:: Data supplied

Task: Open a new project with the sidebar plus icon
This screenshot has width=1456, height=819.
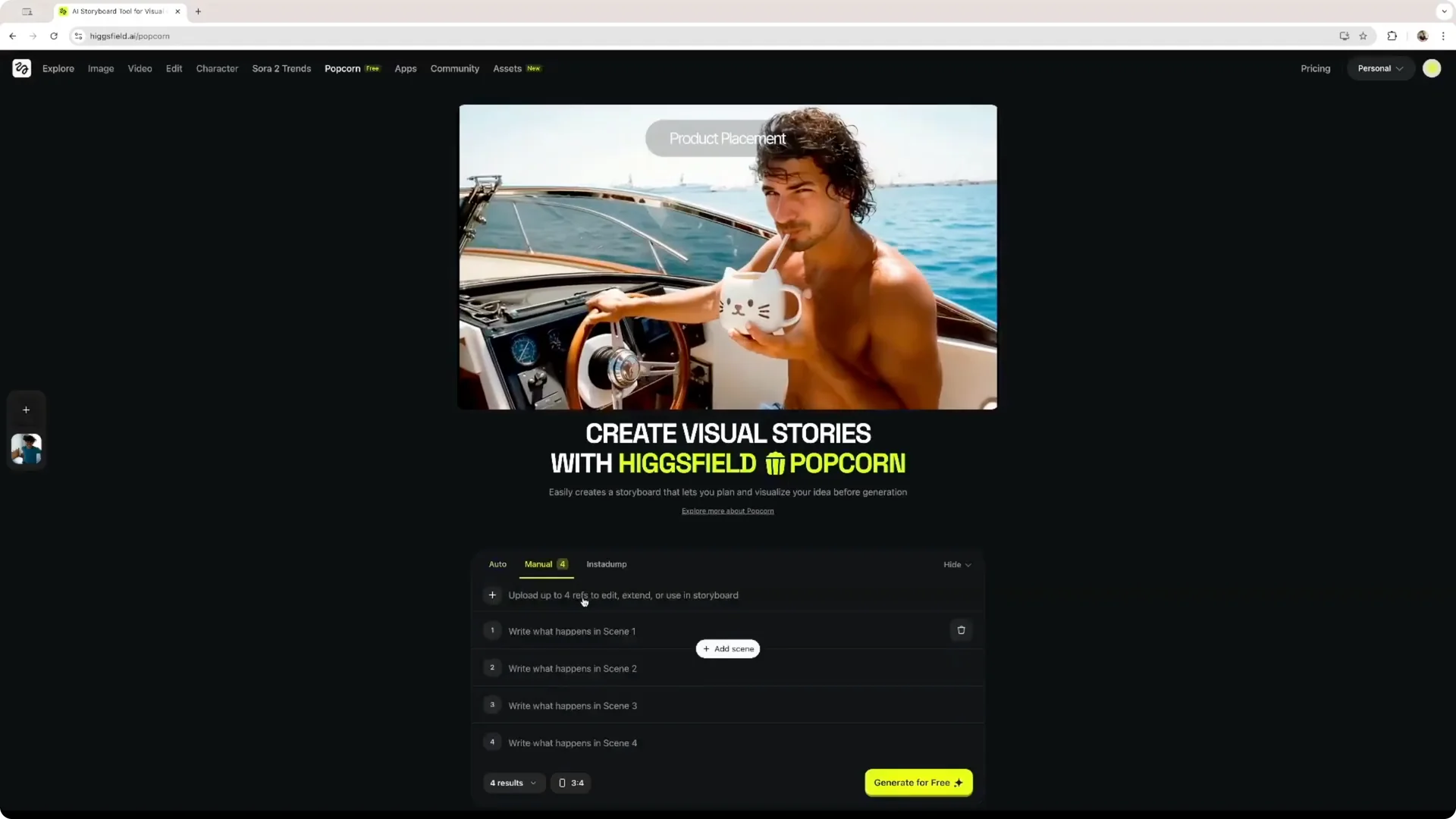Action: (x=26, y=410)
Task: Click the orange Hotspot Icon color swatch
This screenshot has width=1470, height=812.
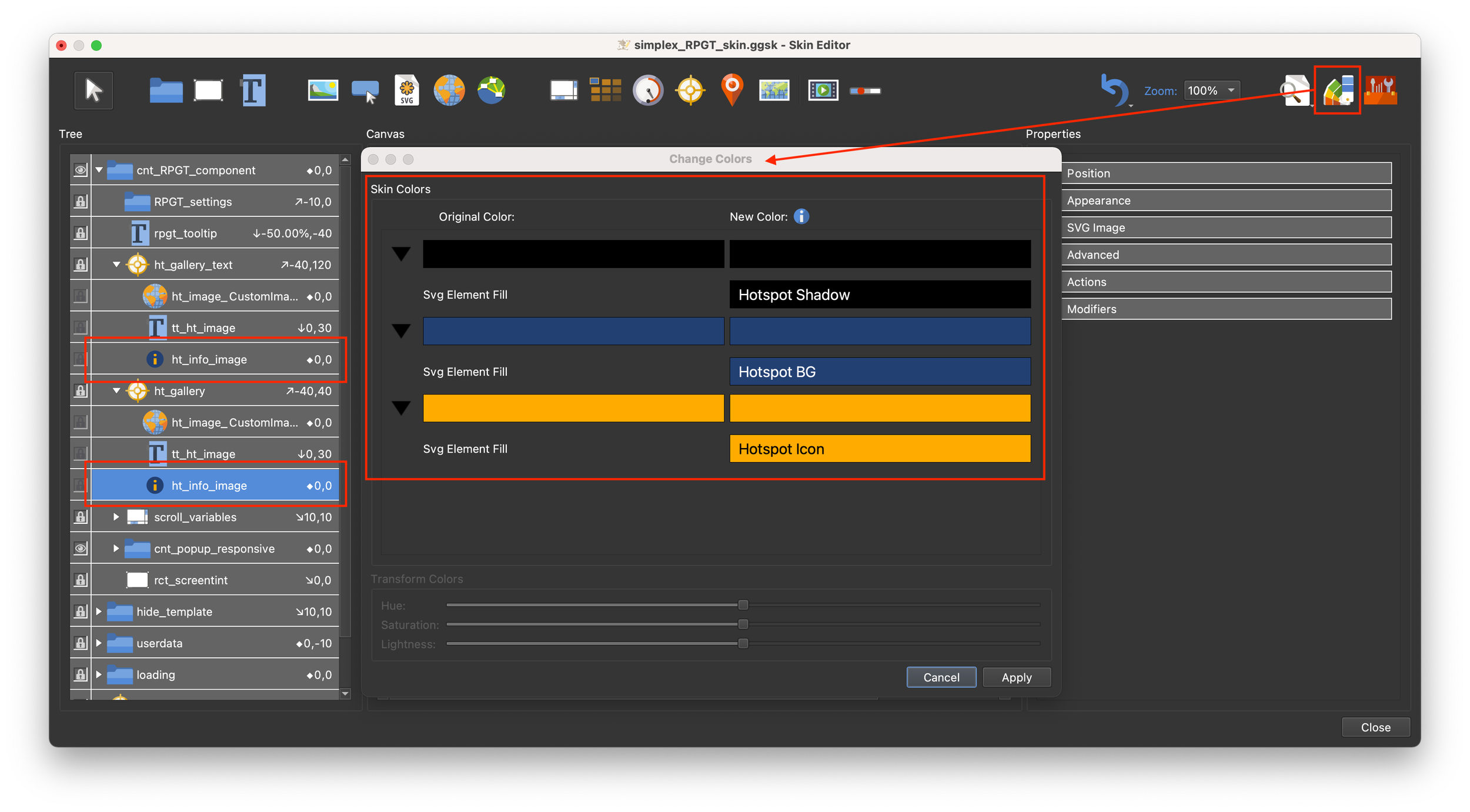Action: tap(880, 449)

::::

The range to print runs from the line with "Task: Click the" through the last line of the entries, both included; keep it exact and skip the pictures.

Task: Click the orange Hotspot Icon color swatch
This screenshot has width=1470, height=812.
Action: tap(880, 449)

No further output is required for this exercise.